Exercise details —
Using the material below, repeat exactly the lines from the one with "Task: Remove the ALTERNATIVE ROCK filter chip" through the one with "Task: Open the Bookmarks menu", ends included, without any images.

[Start of Attachment]

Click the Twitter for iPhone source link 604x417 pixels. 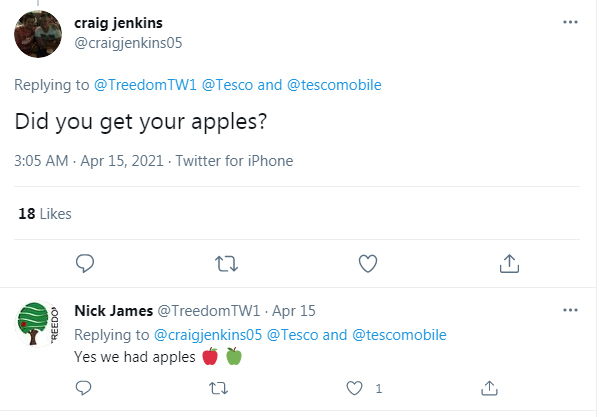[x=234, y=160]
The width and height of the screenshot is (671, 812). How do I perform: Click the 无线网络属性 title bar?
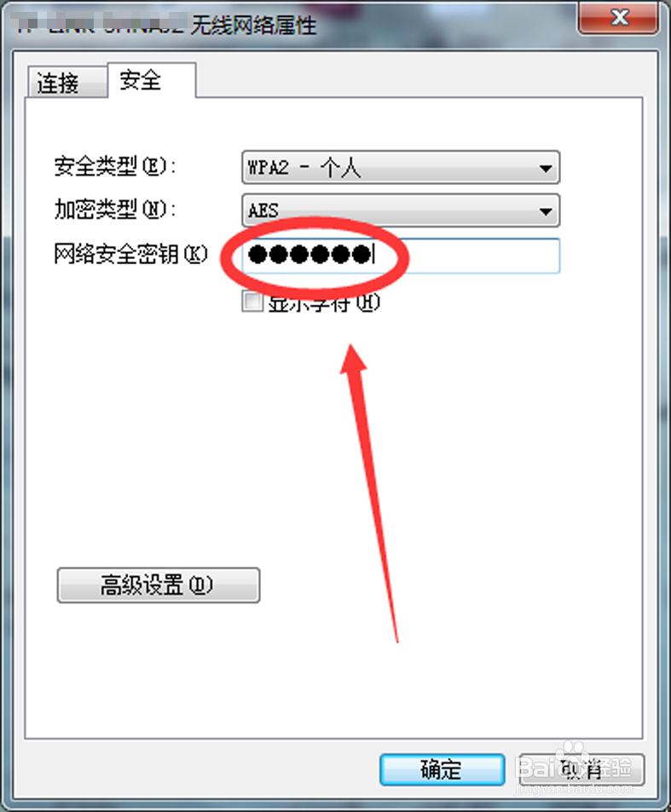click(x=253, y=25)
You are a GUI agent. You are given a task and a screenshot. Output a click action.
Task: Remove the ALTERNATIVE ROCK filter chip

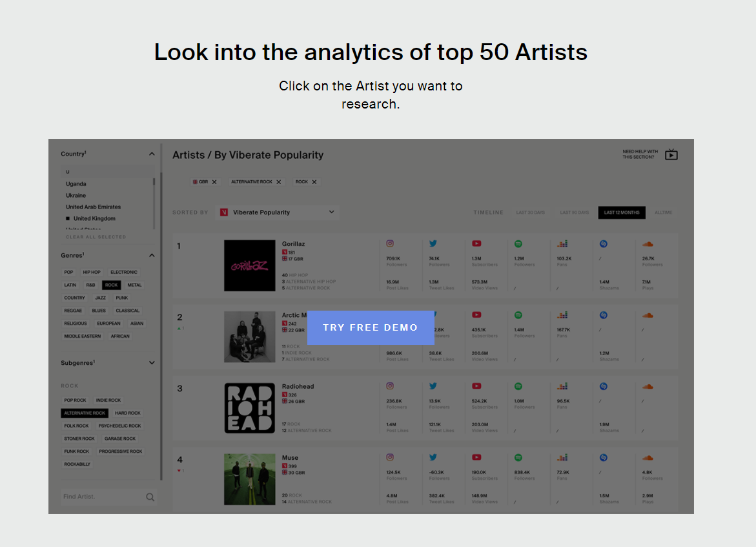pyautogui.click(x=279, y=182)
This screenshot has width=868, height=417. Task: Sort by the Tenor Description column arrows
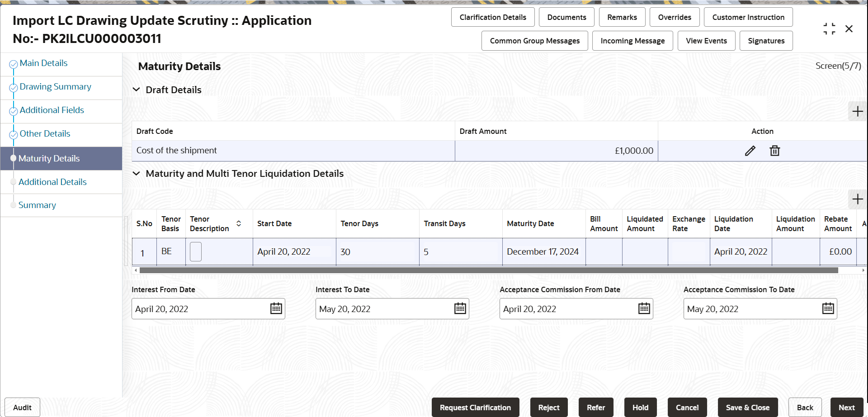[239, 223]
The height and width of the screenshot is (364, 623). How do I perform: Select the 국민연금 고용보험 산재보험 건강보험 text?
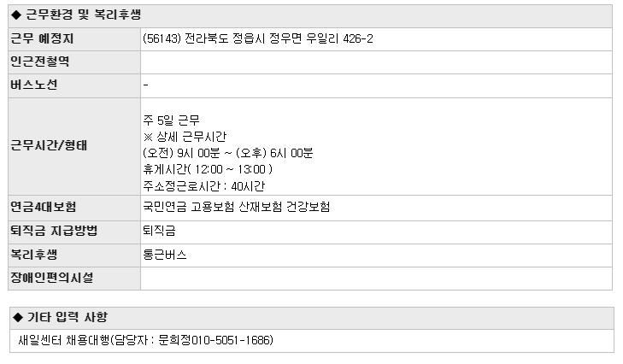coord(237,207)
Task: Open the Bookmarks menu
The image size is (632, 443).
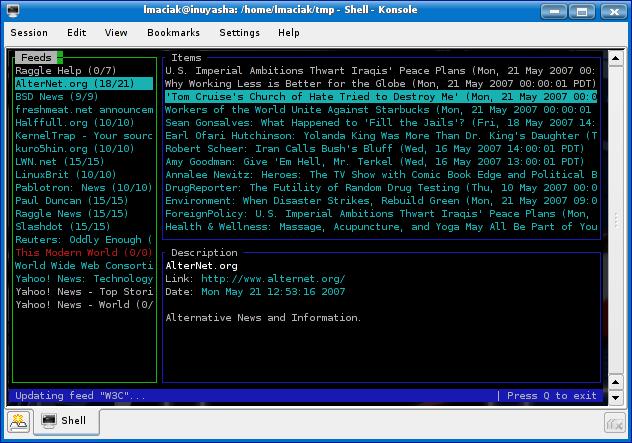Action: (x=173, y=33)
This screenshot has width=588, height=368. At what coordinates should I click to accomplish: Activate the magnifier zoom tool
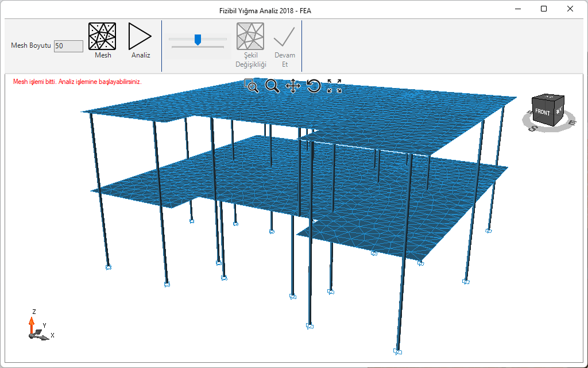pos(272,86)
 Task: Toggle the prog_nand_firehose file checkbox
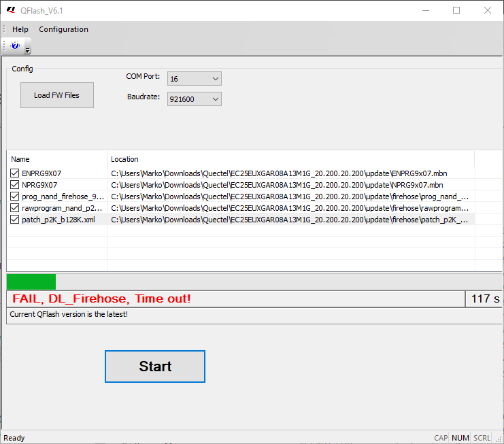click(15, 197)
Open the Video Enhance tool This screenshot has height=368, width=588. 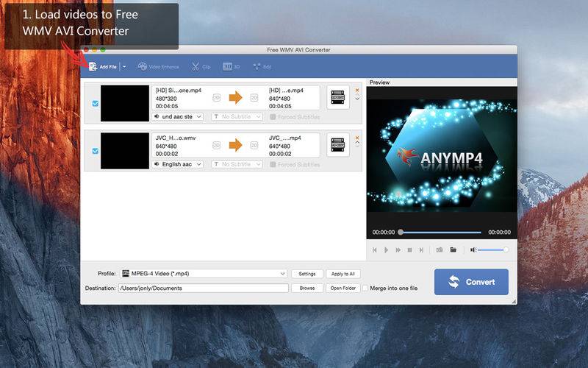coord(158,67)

[End of Attachment]
[Start of Attachment]

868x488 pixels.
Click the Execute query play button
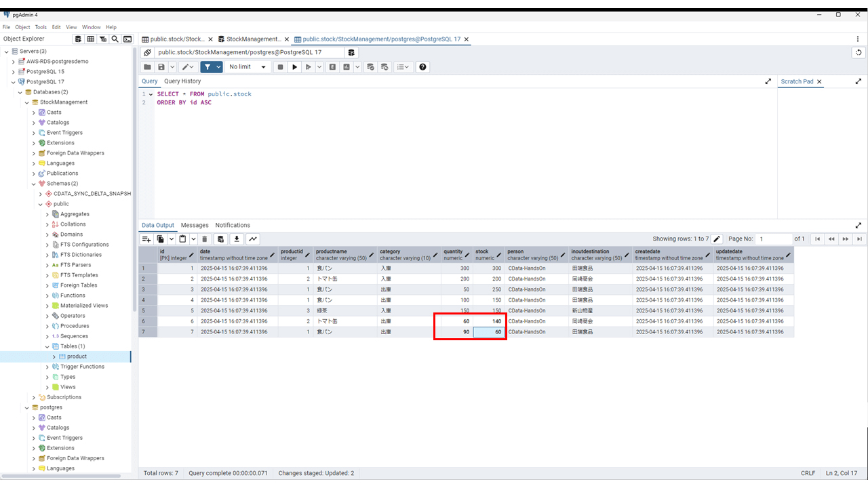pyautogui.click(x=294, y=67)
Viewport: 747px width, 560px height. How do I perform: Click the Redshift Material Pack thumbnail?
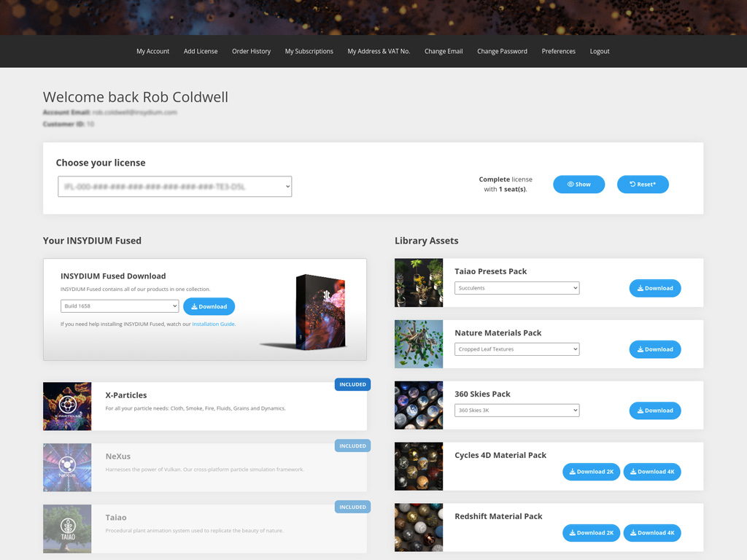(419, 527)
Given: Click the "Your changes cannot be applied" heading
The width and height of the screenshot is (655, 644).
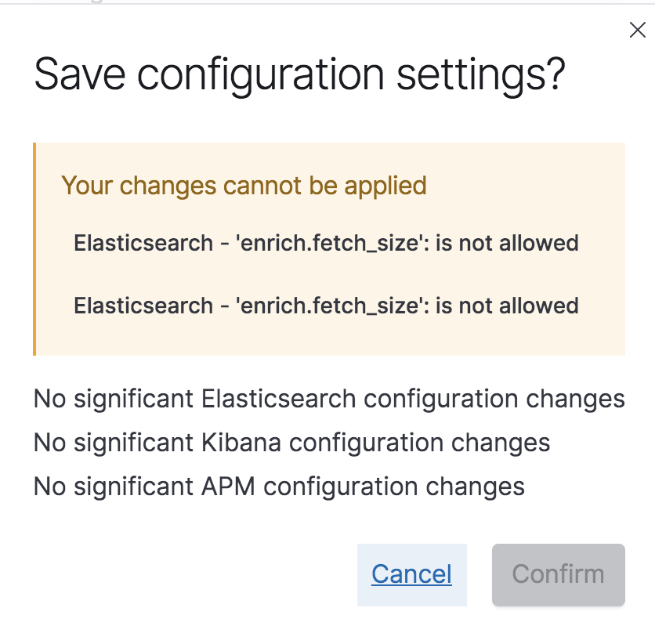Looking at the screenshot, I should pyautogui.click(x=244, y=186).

[End of Attachment]
[Start of Attachment]

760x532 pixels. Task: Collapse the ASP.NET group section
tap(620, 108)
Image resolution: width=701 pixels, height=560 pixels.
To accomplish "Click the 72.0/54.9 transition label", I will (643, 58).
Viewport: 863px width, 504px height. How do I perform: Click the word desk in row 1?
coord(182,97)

[End of Attachment]

Task solution —
Task: Remove the ALTERNATIVE ROCK filter chip

pyautogui.click(x=279, y=182)
This screenshot has width=868, height=417. Task: Sort by the Tenor Description column arrows
[239, 223]
The height and width of the screenshot is (364, 623). How do I perform: Select the 국민연금 고용보험 산재보험 건강보험 text?
coord(237,207)
Task: Open the Bookmarks menu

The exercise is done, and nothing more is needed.